Source data:
++++++++

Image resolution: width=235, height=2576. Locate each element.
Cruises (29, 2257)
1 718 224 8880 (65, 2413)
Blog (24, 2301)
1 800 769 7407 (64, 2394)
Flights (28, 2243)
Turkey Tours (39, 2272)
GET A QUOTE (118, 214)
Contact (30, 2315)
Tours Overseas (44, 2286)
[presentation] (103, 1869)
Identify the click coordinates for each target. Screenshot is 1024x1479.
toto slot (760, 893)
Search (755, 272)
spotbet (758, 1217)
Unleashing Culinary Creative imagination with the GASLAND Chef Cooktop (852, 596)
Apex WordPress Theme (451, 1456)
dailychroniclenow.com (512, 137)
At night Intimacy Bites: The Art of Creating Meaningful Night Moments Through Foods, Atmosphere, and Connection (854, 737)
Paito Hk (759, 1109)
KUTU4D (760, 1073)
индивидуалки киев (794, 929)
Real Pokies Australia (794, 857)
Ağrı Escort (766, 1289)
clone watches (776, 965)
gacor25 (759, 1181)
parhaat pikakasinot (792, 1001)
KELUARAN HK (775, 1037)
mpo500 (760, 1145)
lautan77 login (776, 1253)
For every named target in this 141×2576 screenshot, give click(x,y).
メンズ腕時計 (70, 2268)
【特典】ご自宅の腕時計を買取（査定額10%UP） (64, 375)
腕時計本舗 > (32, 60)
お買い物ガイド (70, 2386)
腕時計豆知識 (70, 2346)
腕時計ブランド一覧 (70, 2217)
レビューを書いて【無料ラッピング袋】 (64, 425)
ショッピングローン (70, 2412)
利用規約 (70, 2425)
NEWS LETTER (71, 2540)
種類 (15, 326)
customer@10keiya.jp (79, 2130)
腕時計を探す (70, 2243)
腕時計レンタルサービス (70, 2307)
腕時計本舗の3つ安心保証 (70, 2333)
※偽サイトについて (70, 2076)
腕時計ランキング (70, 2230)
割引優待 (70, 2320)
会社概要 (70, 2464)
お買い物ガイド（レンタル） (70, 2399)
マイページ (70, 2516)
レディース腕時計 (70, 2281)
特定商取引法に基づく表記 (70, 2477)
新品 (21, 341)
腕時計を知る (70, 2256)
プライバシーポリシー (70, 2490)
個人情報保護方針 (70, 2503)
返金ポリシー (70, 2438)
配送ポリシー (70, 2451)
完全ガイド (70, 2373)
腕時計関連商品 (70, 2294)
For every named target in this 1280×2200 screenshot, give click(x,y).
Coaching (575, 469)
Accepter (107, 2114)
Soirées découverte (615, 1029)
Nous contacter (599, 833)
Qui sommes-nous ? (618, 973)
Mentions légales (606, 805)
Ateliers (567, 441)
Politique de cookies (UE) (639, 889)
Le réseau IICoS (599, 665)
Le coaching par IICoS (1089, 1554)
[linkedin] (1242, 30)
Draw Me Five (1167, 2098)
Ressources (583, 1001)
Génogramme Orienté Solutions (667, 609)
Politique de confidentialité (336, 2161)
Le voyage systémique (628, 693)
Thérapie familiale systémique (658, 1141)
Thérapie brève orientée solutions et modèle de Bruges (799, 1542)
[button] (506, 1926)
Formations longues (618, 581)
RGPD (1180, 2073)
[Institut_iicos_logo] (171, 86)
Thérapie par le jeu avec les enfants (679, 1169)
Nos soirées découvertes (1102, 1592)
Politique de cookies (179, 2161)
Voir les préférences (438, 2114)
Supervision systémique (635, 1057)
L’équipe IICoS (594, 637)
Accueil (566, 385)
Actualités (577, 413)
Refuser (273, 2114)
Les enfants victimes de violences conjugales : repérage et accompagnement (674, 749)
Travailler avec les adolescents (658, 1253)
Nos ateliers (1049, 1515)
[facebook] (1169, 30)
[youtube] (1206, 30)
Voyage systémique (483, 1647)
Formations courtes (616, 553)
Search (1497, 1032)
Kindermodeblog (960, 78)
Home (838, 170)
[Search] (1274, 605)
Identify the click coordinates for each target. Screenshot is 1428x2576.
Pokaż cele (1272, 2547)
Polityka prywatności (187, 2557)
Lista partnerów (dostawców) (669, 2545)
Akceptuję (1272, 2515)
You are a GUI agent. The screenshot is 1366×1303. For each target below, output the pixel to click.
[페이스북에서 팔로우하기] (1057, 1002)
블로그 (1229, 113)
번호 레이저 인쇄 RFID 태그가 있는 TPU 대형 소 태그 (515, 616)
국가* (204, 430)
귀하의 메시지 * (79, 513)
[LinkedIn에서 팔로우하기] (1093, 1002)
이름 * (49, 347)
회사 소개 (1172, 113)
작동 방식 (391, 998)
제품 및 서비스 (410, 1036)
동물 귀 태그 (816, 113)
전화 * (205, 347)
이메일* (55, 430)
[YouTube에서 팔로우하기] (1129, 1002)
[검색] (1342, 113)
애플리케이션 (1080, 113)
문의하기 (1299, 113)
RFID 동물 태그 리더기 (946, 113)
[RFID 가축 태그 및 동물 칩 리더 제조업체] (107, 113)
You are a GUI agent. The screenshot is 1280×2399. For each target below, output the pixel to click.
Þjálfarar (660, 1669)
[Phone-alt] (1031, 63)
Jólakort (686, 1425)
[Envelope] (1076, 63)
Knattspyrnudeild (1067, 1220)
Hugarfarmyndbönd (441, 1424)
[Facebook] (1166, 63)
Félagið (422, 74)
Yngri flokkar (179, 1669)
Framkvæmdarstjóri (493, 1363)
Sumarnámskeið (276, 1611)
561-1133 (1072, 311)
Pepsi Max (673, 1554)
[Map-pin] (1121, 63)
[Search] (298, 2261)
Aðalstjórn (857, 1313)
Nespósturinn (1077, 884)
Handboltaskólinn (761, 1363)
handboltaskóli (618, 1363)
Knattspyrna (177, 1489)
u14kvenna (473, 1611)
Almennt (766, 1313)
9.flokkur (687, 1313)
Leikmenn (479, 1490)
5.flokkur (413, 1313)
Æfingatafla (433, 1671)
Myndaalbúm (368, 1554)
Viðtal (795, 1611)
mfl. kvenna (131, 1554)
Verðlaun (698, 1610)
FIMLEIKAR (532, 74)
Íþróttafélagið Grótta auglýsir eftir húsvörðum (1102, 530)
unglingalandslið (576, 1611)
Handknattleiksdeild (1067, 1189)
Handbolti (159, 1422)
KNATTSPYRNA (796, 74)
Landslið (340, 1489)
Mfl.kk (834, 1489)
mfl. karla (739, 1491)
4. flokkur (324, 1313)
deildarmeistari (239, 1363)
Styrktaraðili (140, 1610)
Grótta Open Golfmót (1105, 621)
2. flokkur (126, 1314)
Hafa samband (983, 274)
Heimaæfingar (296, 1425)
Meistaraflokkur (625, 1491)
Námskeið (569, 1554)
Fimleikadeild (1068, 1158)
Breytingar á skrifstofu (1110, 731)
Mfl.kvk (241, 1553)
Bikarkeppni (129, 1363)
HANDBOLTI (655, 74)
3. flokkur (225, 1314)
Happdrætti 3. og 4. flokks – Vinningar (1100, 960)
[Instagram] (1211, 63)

++++++++

Only a number is wanted here: the count of lines in the material above that contain "RFID".

3